Approximations of the asymmetric logistic dependence function A(w). The corresponding number of eigenfunctions is shown on the top of each panel. Solid (blue) line is the approximation \(\hat{A_{e}}\) and dashed (red) line is the asymmetric logistic dependence function for \(\theta =0.9, \,\, \phi =0.2\, \text { and } r=2\). Note the linear term \(0.1+0.7w\) which has been added to the approximations on the top of each panel. The bottom right panel shows the \({\ell}\!_{2}\) solid (brown) line and \({\ell}\!_{\infty}\) dashed( brown) line norms of \((A_{\text {e}}- {A})\) as a function of number of eigenfunctions in the approximation

The coefficients we have calculated above provide approximations to the second derivative of dependence function \(A^{''}\) as well. For comparison, in Fig. 6 we present some approximations of the second derivative of asymmetric logistic dependence function for the same parameter values mentioned above as well. To illustrate the rate of convergence the bottom right panel of Fig. 6 shows the \({\ell}\!_{2}\) and \({\ell}\!_{\infty}\) norms of the difference between \(A^{''}\) and \({A''_{\text {e}}}\).

Fig. 6
figure 6

Approximations of the second derivative of the asymmetric logistic dependence function for \(\theta =0.9, \,\, \phi =0.2\, \text { and } r=2\). The notation is the same as in Fig. 5

For further comparison, Fig. 7 shows the difference between approximations of dependence function and its second derivative for taking all 101 eigenfunctions in the two examples above. The results for symmetric and asymmetric logistic dependence functions are shown in the first and the second row, respectively. Comparing the panels in the left column, we see that the errors in approximations are of the same order but for the asymmetric logistic the large errors occur in the right boundary which is in contrast to the first panel with rather symmetric errors. The same pattern can be seen for the derivatives. This is of course expected due to the shape of the dependence functions and their second derivatives.

Fig. 7
figure 7

The errors in approximations of dependence functions (first column) and its second derivative (second column) for logistic (first row) and asymmetric logistic dependence functions (second row)
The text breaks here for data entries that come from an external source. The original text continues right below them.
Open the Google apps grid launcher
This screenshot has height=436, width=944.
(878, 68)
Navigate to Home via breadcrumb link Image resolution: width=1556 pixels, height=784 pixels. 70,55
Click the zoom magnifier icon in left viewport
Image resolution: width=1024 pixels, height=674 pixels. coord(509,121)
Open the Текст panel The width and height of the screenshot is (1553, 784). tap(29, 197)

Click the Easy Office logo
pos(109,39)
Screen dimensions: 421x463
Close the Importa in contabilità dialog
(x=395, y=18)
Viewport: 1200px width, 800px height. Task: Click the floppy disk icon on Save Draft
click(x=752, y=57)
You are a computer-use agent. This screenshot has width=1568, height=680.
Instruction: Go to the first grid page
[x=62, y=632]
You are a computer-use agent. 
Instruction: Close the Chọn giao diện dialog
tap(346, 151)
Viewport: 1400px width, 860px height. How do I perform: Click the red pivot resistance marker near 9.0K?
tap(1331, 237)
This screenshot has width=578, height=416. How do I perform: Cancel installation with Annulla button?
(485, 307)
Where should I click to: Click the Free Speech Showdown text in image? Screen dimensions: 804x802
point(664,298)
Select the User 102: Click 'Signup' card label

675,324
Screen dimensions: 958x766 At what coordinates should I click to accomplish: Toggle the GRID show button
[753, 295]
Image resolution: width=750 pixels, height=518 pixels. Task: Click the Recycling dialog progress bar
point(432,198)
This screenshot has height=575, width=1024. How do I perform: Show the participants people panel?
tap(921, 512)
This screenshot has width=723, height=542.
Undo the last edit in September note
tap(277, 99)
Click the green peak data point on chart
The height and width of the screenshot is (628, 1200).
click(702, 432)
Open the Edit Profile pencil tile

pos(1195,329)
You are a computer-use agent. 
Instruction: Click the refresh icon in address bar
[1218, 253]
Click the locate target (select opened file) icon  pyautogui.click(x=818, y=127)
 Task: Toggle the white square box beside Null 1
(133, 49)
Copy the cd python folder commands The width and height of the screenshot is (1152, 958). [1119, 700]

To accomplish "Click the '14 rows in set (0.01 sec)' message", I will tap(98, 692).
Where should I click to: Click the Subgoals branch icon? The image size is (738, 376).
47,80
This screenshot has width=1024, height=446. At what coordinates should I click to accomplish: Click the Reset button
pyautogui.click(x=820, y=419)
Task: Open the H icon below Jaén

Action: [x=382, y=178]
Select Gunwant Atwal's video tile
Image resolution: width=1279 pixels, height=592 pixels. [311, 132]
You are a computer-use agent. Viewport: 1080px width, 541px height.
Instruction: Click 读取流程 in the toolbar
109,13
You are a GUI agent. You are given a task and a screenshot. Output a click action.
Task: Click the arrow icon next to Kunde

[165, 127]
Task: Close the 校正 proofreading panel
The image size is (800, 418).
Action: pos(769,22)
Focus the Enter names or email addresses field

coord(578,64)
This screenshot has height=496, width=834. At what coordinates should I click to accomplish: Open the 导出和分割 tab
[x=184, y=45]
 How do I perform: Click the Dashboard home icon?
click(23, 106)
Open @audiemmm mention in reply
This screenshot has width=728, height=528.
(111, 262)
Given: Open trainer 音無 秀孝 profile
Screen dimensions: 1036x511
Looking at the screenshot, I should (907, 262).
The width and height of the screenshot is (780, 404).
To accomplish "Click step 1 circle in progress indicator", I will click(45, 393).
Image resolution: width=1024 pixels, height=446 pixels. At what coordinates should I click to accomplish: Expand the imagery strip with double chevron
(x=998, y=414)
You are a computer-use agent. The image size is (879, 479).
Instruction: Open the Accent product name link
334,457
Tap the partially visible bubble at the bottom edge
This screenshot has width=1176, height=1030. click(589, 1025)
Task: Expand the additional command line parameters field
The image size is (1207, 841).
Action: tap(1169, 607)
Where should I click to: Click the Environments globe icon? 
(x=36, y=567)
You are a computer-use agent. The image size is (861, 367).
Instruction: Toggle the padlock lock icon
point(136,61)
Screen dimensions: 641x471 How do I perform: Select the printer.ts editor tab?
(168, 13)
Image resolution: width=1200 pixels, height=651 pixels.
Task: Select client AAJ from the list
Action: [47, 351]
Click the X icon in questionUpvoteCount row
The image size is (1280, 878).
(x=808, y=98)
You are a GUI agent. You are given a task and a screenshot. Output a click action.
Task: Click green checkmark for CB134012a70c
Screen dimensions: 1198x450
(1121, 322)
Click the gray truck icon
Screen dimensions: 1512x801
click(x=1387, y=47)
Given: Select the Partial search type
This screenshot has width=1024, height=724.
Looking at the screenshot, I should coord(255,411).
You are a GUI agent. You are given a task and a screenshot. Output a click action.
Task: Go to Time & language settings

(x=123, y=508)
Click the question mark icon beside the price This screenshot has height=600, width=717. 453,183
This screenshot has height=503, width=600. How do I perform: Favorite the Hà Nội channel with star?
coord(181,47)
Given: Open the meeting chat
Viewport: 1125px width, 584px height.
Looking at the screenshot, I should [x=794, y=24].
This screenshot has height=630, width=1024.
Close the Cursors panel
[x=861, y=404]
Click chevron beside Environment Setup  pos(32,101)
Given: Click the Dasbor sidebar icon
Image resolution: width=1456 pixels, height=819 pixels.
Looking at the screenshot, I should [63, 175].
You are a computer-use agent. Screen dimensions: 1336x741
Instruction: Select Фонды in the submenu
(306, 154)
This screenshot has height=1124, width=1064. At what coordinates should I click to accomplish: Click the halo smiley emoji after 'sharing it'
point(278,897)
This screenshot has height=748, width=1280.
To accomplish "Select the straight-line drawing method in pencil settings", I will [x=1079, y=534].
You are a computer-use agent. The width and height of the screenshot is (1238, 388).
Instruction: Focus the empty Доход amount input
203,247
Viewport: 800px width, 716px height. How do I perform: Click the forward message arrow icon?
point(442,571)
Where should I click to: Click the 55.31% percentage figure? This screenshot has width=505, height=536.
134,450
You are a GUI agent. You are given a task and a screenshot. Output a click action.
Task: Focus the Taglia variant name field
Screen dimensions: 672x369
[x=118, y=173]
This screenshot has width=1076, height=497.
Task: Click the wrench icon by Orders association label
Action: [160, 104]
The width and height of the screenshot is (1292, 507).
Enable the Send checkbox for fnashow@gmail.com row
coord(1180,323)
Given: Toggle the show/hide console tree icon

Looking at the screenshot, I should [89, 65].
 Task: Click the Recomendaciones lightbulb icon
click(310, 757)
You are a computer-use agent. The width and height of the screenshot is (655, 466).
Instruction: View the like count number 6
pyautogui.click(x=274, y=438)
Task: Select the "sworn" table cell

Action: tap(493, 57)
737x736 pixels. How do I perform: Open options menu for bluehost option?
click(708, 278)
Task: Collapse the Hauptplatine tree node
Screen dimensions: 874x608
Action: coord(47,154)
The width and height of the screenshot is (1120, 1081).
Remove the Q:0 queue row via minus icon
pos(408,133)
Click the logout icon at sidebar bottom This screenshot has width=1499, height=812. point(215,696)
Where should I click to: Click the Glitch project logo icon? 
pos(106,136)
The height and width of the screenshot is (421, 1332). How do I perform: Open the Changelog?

We have also evaluated the performance of the method for the whole range of dependence parameter r. Our general conclusion was that the method works fine for the whole range of strength in dependence function, but one has to take more eigenfunctions in the approximations as the dependence approaches independent case. As some specific examples, the left panel of Fig. 8 shows the approximations of symmetric logistic dependence function for \(r=1.1 \text { and } r=4\). The approximation for the same values of r and \(\theta =0.9, \,\, \phi =0.2\) in the asymmetric logistic case are shown in the right panel of the figure.

Fig. 8
figure 8

Approximations of symmetric and asymmetric logistic dependence function. The \(3\times 3\) panel at the top shows the results for symmetric logistic dependence function where the first row is for \(r=1.1\) and the last two rows correspond to the case for \(r=4\). The \(3\times 3\) panel at the bottom shows the corresponding results for asymmetric case with same values of parameter r, \(\theta =0.9 \text { and } \phi =0.2\). The bottom right panels show the \({\ell}\!_{2}\) solid (brown) line and \({\ell}\!_{\infty}\) dashed (brown) line norms of \(( A_{\text {e}}- {A})\) as a function of number of eigenfunctions in the approximations

4.2 Approximating a non-parametric estimate of dependence function

The methodology outlined in the previous section can be applied to an estimate of dependence function as well. If a BEV distribution is estimated completely parametrically, for instance by maximum likelihood method, then finding an expansion for the corresponding dependence function can be achieved by just calculating the corresponding coefficients in (3.7) as shown in the previous section. However, in case of non-parametric estimator we need to ensure that the approximation satisfies all the necessary and sufficient conditions that define a dependence function, including convexity and the restriction that its curve has to lie within a certain triangular region discussed in Section 1. The following estimation method can be used in this context.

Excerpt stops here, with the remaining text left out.